> _EXERCISE_
The listing needs restating word for word.

○ ○ ○ ○

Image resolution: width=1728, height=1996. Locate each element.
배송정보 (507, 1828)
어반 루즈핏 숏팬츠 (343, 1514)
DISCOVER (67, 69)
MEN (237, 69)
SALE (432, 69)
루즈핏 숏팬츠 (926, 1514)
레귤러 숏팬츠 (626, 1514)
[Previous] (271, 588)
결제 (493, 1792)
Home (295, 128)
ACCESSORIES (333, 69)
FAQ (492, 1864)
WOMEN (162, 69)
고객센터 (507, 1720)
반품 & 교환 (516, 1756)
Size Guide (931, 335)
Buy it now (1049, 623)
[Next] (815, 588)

○ ○ ○ ○

> _OUTPUT OF THE TASK_
Image resolution: width=1728, height=1996. Locate each element.
배송정보 (507, 1828)
어반 루즈핏 숏팬츠 (343, 1514)
DISCOVER (67, 69)
MEN (237, 69)
SALE (432, 69)
루즈핏 숏팬츠 (926, 1514)
레귤러 숏팬츠 (626, 1514)
[Previous] (271, 588)
결제 (493, 1792)
Home (295, 128)
ACCESSORIES (333, 69)
FAQ (492, 1864)
WOMEN (162, 69)
고객센터 (507, 1720)
반품 & 교환 (516, 1756)
Size Guide (931, 335)
Buy it now (1049, 623)
[Next] (815, 588)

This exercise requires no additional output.